Re: WARNING: syz-executor still has locks held!

From: Oleg Nesterov
Date: Wed Mar 20 2019 - 13:30:49 EST


On 03/20, Michal Hocko wrote:
>
> [Cc Ingo and Chanho Min - the thread starts here
> http://lkml.kernel.org/r/0000000000004cdec6058485b2ce@xxxxxxxxxx]
>
> On Wed 20-03-19 16:00:54, Oleg Nesterov wrote:
> > On 03/20, Michal Hocko wrote:
> > >
> > > On Wed 20-03-19 14:24:11, Oleg Nesterov wrote:
> > > > On 03/20, Michal Hocko wrote:
> > > > >
> > > > > Yes we do hold the cgred mutex while calling freezable_schedule but why
> > > > > are we getting a warning is not really clear to me. The task should be
> > > > > hidden from the freezer so why do we warn at all?
> > > >
> > > > try_to_freeze() calls debug_check_no_locks_held() and this makes sense.
> > >
> > > Yes it does. But it already ignores PF_NOFREEZE tasks and I fail to see
> > > why is PF_FREEZER_SKIP any different.
> >
> > But they differ. PF_NOFREEZE is a "sticky" flag for kthreads. Set by default,
> > cleared by set_freezable() if you want a freezable kthread.
> >
> > PF_FREEZER_SKIP means that a sleeping freezable task will call try_to_freeze()
> > right after schedule() returns, so try_to_freeze_tasks() can safely count it as
> > "already frozen".
>
> But the fundamental semantic is the same right? Both might be sitting on
> locks that might interfere with other tasks and we should be _extra_
> careful when using them. In an ideal world, none of them is really
> needed.

Ah, it seems that we misunderstood each other... see below.

> So my question remains. Can we drop the warning for PF_FREEZER_SKIP
> tasks as well?

But why? It is obviously wrong to call try_to_freeze() with a lock held.

Probably you meant the

if (!(current->flags & PF_NOFREEZE))

check in try_to_freeze() when you said "already ignores PF_NOFREEZE tasks".

I am not sure we actually need this check, a PF_NOFREEZE kthread shouldn't
call try_to_freeze() at least directly.

However, note that freezing() will return false if PF_NOFREEZE is set, so
try_to_freeze() is nop in this case.
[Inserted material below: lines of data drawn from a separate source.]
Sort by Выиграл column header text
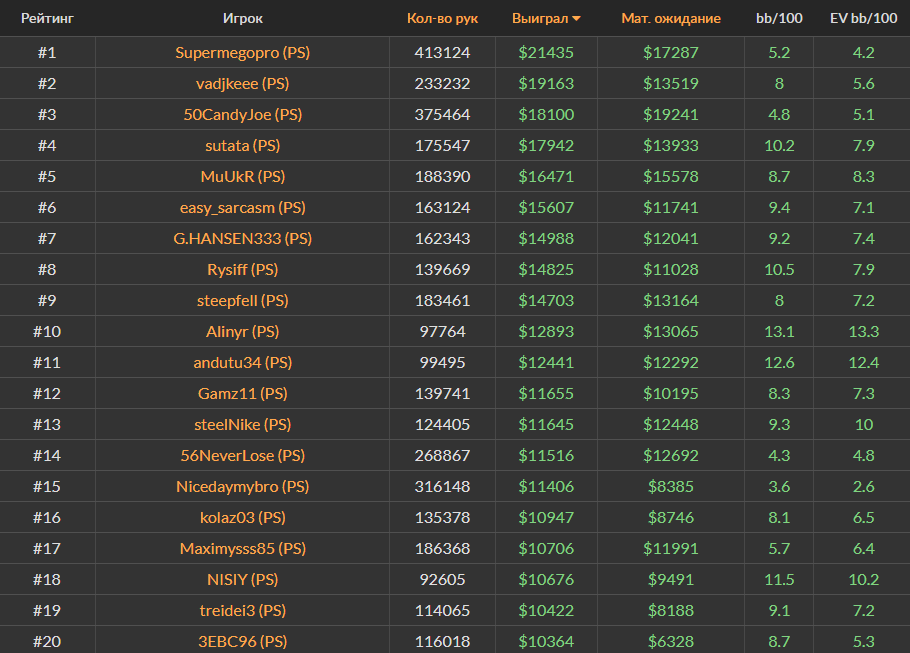The height and width of the screenshot is (653, 910). tap(539, 18)
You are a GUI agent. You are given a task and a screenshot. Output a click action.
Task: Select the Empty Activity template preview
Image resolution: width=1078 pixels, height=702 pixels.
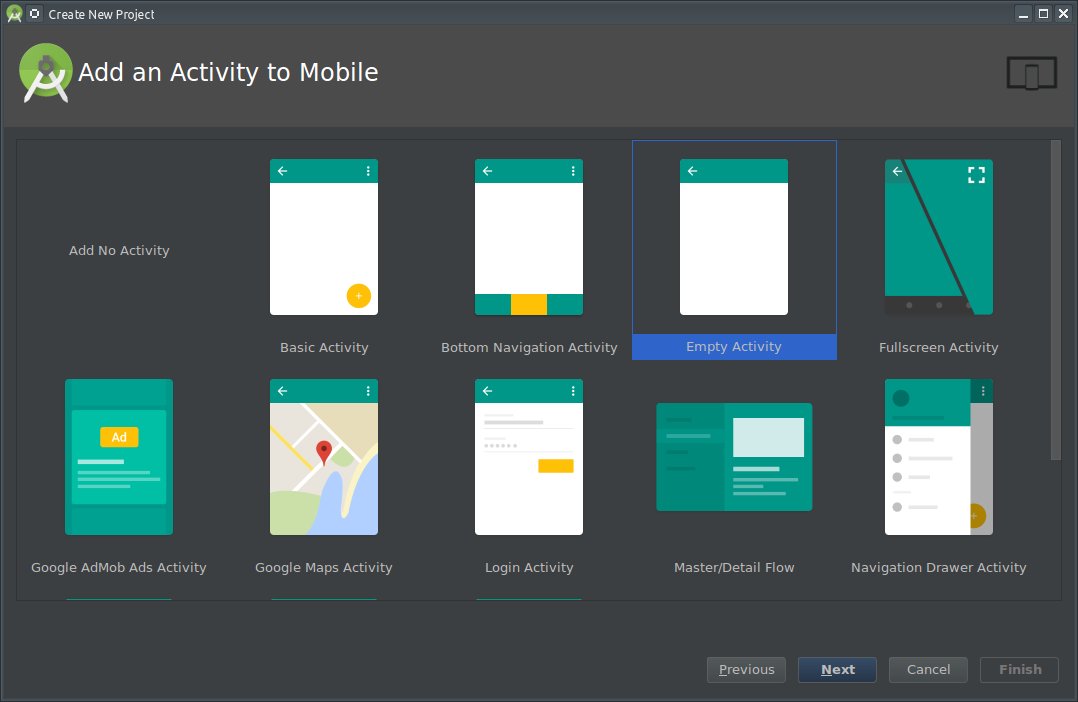coord(734,237)
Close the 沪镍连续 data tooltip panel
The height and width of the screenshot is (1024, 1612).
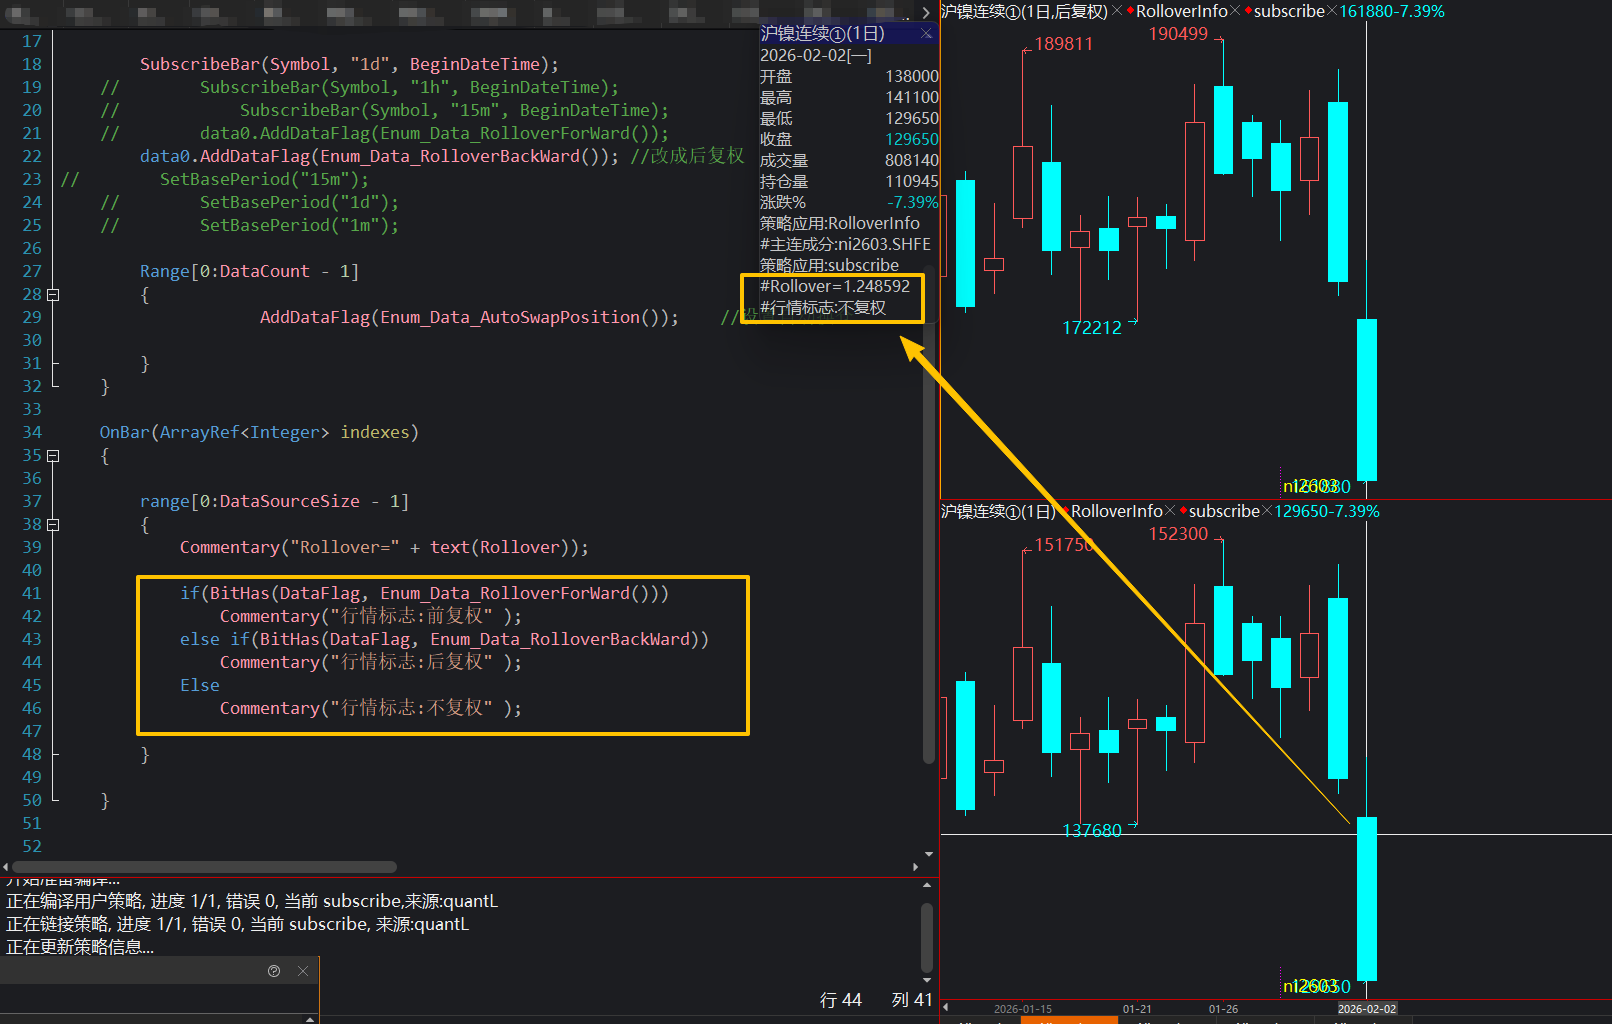coord(926,34)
Probably this is why PF_NOFREEZE is
also checked before debug_check_no_locks_held().

> > > as removing the cgred is way way too complicated.
> >
> > We need to do this anyway, this leads to other more serious problems...
>
> Yes but this is far away and it doesn't really seem like a stable tree
> material

strace -f can hang ;) so this is the stable material.

Oleg.